Thursday, May 28, 2009

Rethinking the Business Office

I was at a Chamber of Commerce mixer this morning and my thoughts drifted to my previous business experiences and how a virtual assistant would have been possible and beneficial if we'd had the technical abilities and forethought at that time.

I spent many years learning my craft at Terminix (yes, the bug people). where I once worked in an office supporting a regional manager and a regional technical manager. Both men traveled, which left me many, many hours alone in the office in a week. I had a few reports to do (at least 1 each day), mail to sort, distribute, deal with, and send out, faxes to read, an occasional memo to type, and calls to make and take. So, I had at least an hour each day of productive work, and up to 12 hours a week of actual productive work. I held back as much work as I could for days when the boss was in the office. I was bored - a lot. This mostly happened in pre-internet years when an actual body was necessary in the office.

I moved into a traveling job with Terminix where I trained, supported, and audited branch office staffs and procedures. The regional office I worked from was larger, but that meant that there were more people out of the office on any given day. I spent a lot of time on the phone to the office assistants, but I only saw them (or my office) intermittently, sometimes not for weeks at a time.
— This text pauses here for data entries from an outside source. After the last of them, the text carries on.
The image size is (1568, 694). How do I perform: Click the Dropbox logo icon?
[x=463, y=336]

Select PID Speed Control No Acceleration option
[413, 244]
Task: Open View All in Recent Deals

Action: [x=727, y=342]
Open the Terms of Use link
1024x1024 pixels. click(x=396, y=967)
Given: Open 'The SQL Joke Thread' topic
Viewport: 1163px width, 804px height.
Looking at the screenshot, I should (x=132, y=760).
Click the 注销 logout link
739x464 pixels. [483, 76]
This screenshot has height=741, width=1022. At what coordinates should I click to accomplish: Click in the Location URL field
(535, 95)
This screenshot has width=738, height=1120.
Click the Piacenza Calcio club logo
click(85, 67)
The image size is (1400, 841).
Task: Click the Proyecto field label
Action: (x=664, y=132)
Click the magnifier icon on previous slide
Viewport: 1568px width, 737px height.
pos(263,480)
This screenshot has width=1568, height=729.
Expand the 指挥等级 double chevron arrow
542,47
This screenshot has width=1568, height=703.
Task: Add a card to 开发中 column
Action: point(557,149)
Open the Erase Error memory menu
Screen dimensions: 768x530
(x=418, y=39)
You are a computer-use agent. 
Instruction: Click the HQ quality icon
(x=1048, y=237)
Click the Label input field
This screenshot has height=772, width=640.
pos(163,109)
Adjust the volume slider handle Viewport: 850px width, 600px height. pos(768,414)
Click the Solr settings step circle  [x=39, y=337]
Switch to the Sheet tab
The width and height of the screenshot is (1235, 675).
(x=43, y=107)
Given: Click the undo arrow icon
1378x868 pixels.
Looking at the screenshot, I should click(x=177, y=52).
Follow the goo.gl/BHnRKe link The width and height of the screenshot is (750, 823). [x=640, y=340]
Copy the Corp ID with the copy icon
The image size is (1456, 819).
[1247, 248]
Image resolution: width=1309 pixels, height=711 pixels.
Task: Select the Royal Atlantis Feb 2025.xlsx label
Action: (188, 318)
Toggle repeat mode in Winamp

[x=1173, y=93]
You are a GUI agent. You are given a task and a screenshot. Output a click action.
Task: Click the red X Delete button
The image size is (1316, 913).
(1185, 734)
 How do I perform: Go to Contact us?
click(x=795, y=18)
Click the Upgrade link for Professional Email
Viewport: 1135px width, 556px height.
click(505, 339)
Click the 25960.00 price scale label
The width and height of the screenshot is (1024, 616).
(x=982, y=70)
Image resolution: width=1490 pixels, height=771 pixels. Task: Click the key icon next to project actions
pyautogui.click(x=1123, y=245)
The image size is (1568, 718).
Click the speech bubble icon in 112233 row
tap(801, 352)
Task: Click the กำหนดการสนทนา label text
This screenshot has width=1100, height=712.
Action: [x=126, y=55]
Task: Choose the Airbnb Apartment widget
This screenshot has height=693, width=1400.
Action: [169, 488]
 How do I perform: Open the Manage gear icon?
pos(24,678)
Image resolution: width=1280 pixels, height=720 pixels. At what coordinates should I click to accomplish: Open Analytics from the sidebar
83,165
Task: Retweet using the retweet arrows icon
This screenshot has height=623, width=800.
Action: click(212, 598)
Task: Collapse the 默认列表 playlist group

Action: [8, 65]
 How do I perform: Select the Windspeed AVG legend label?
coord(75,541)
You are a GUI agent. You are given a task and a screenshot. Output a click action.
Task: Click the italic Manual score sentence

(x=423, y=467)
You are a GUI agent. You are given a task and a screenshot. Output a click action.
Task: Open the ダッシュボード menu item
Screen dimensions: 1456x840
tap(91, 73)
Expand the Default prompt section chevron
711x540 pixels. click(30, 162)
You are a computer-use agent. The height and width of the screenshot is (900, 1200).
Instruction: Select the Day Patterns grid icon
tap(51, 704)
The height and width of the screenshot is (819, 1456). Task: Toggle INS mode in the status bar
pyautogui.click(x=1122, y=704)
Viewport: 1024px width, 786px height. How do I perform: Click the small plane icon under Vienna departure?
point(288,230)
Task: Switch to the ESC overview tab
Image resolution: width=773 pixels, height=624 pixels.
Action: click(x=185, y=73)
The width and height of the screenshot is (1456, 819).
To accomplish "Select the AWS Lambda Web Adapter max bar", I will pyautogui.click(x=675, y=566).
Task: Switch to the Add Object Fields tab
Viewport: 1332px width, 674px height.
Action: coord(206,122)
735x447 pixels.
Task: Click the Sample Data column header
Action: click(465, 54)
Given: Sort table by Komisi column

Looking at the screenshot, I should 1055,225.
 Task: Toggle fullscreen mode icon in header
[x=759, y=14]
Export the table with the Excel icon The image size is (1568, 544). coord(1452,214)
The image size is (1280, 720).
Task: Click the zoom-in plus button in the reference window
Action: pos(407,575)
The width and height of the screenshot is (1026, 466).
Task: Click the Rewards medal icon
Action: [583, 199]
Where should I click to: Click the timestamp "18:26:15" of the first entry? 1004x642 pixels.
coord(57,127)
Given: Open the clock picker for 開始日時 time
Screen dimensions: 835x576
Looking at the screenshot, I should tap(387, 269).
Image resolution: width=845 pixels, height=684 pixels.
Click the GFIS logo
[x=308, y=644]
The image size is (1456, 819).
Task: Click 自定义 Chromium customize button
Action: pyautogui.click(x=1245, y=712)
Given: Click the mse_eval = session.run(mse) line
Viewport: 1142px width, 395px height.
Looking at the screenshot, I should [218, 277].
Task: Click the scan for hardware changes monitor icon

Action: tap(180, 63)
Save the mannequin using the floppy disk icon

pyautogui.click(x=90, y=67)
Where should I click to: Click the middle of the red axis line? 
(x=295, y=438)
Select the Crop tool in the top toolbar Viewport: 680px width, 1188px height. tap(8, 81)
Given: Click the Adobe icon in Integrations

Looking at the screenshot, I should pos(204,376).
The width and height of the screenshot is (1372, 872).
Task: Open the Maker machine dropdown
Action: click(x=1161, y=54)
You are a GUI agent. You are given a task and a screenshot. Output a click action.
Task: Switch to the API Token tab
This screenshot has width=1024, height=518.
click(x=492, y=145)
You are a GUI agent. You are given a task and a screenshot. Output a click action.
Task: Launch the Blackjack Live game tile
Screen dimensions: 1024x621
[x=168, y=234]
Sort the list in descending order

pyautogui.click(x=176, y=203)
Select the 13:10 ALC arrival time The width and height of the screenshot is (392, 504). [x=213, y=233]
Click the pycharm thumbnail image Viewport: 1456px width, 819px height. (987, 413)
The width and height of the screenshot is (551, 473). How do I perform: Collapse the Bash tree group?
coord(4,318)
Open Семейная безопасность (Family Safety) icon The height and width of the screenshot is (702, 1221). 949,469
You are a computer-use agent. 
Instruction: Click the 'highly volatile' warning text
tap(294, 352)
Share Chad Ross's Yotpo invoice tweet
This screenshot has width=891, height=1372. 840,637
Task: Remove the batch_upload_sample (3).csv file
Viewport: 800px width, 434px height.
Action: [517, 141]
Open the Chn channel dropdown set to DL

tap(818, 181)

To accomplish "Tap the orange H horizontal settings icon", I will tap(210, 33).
Fast forward to now. There was nothing in those offices that couldn't have been done remotely (except for some minimal filing). We started emailing the reports the regional office compiled as soon as Terminix caught up with technology. Email, for all intents and purposes has made the fax machine obsolete. (Although I have a fax number, the faxes come into and go out from my email.) The mail can be delivered anywhere and can be sent out from wherever. Telecom has come a long way and Telesphere has some great solutions for remote offices (and other offices also).

Besides saving money on office space, Terminix could have saved a lot of money on employment costs (salary, benefits, taxes) by using the assistants' time much more productively. Terminix did change before I left and closed regional offices, disbursing the staff to a small office space in a local branch. Reports started being compiled electronically. Email became de rigeur. Resources have been distributed more wisely.

Businesses often think (like Terminix did) that they have to have an office and an administrative employee. It is model we saw when we were young and starting out. That isn't necessarily true anymore. By using virtual assistants, outsourcing the office support functions becomes a viable business solution which conserves resources for core priorities and profitable activities while still having the professional support and representation businesses need. When deciding on an office model, consider using a virtual assistant instead of a full-time assistant with too little to do.


Amanda Parkinson said...

There are many great advantages of hiring a Virtual Assistant nowadays. One is that you only have to pay for time on tasks, not on location or space where tasks are done. There is no necessity for office space, supplies, equipment and furniture. And, the most important of all is that you don't have to pay for any social security taxes, FICA taxes and the likes since VAs are considered self-employed.